» **Dataset entries**:
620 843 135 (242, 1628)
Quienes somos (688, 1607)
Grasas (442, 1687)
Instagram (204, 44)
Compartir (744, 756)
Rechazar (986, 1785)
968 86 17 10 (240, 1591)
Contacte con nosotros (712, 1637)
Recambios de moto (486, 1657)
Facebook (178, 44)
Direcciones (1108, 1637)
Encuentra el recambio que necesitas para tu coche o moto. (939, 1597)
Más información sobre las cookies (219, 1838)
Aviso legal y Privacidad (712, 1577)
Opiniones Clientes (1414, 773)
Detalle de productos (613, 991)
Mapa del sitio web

» **Exercise objective**: Wherever the string "moto" appears in the entries, copy that line.

» **Task response**:
Recambios de moto (486, 1657)
Encuentra el recambio que necesitas para tu coche o moto. (939, 1597)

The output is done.